● Written instruction 1: According to the biographical text on Peter Leonhard Gianelli, in what year did he win the small gold medal of the Royal Danish Academy of Fine Arts?
● Written instruction 2: From the biographical text on Peter Leonhard Gianelli, write out verbatim the passage that opens with the words containing "Gianelli attended the" and closes with "five years abroad.".

Peter Leonhard (Pietro Leonardo) Gianelli (27 December 1767  23 December 1807) was a Danish medallist and sculptor. His most notable works include two models commemorating the Danish Abolition of the Slave Trade (1792) and the Battle of Copenhagen (1801), both of which were based on drawings by Nicolai Abraham Abildgaard..

Early life and education
Gianelli was born on 27 December 1767 in Copenhagen, the son of plasterer  Domenico Maria Gianelli (c. 1723-1801) and Johanna Eisen (1743-1812). His father had come to denmark in 1758 and was first time married to Maria Barbra (c. 1735-59).

Gianelli attended the Royal Danish Academy of Fine Arts from 1778 to 1791. He was initially trained as a sculpture, winning the small and large silver medals in 1784 and 1787 and finally the small gold medal in 1789. He then decided to specialize as a medallist. Nicolai Abraham Abildgaard saw to it that he was awarded the Academy's travel stipend in 1791 in spite of not having won its large gold medal. He spent the next five years abroad.

● Record extracts:
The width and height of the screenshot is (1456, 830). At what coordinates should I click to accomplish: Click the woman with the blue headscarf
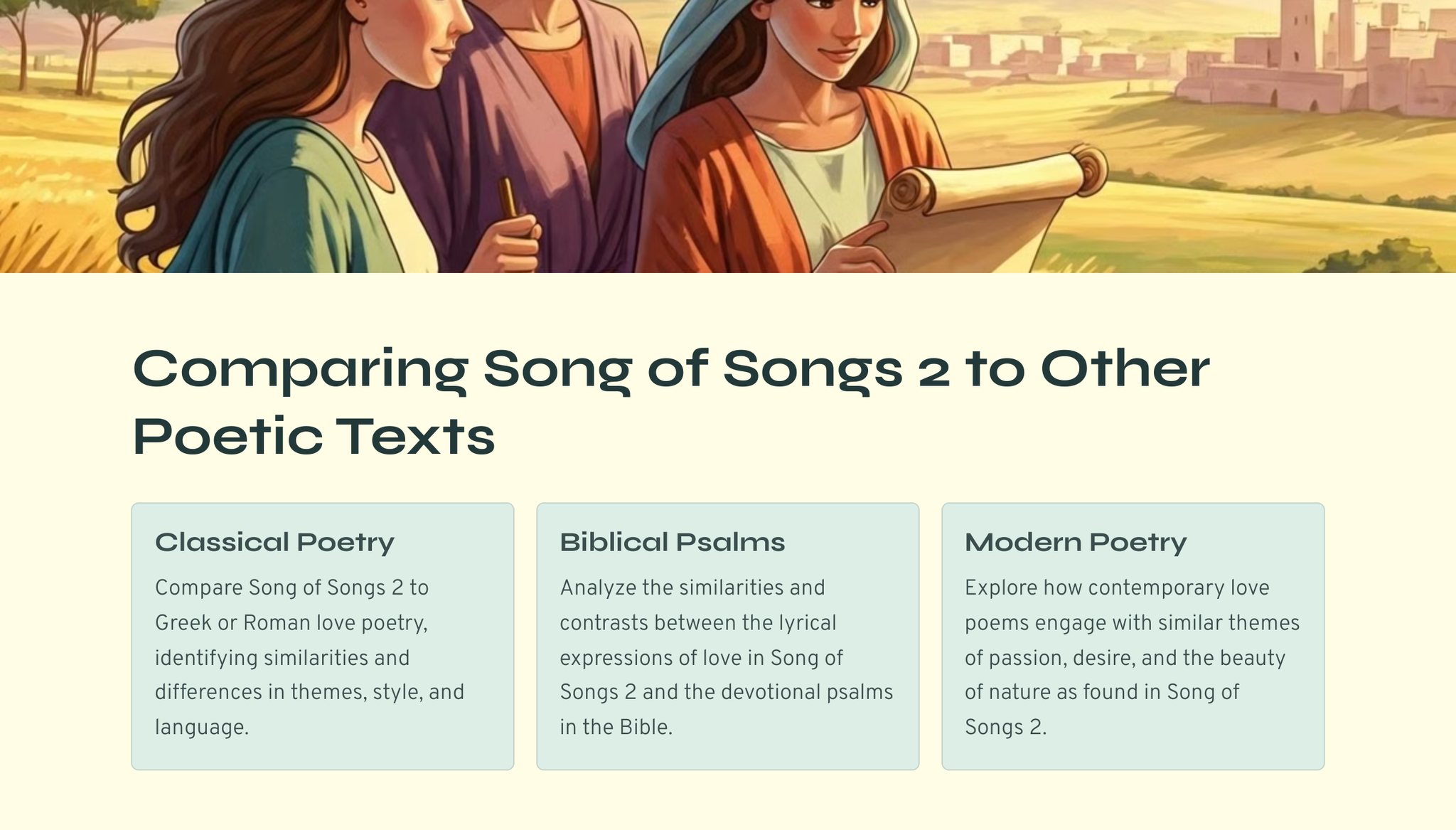[803, 107]
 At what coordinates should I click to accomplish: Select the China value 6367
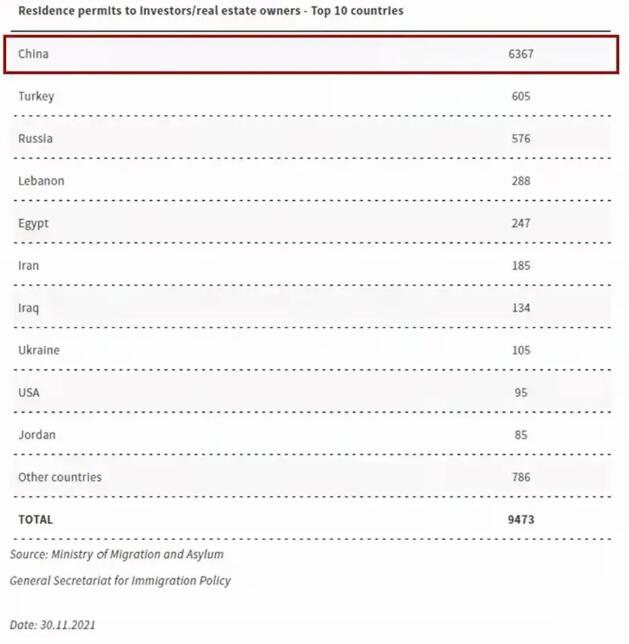pos(521,54)
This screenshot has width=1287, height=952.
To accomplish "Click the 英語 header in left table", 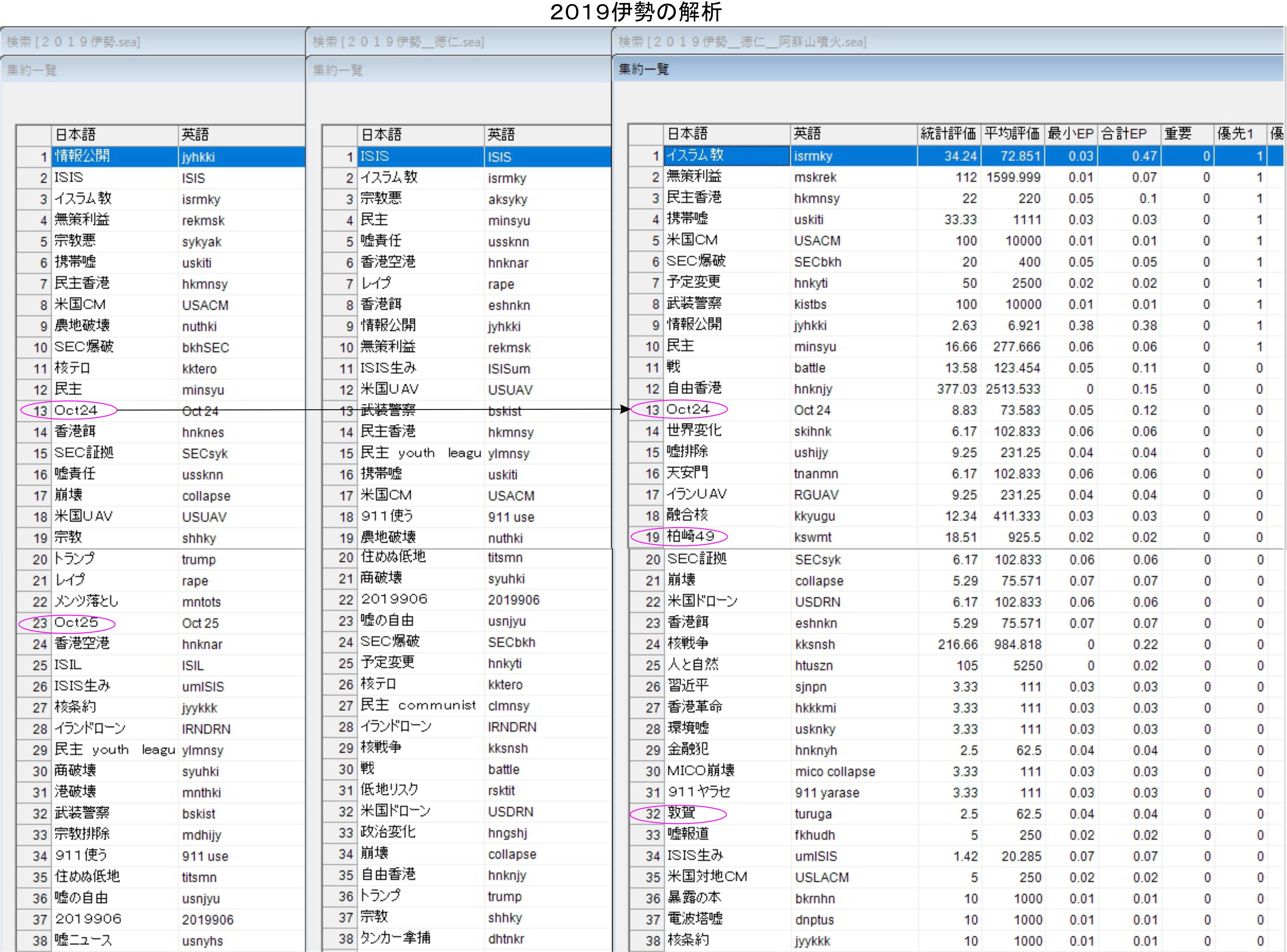I will 195,135.
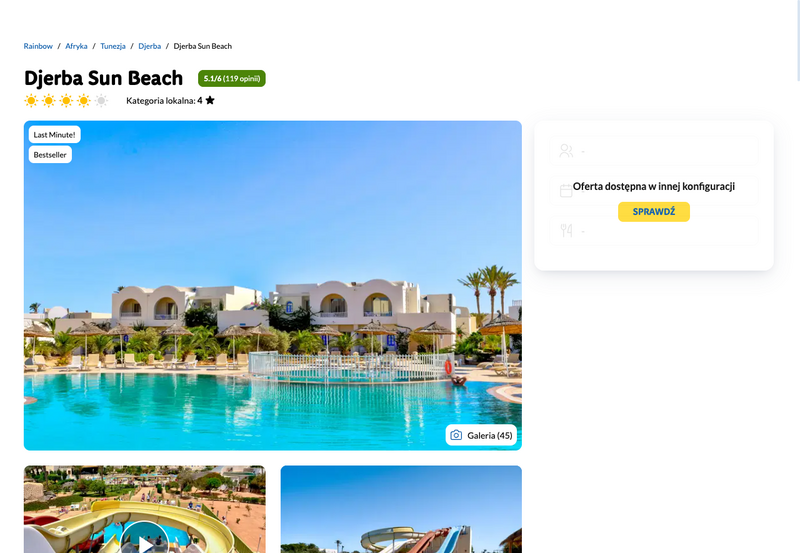
Task: Navigate to Djerba breadcrumb link
Action: tap(149, 46)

● Task result 1: 1789

● Task result 2:
Gianelli attended the Royal Danish Academy of Fine Arts from 1778 to 1791. He was initially trained as a sculpture, winning the small and large silver medals in 1784 and 1787 and finally the small gold medal in 1789. He then decided to specialize as a medallist. Nicolai Abraham Abildgaard saw to it that he was awarded the Academy's travel stipend in 1791 in spite of not having won its large gold medal. He spent the next five years abroad.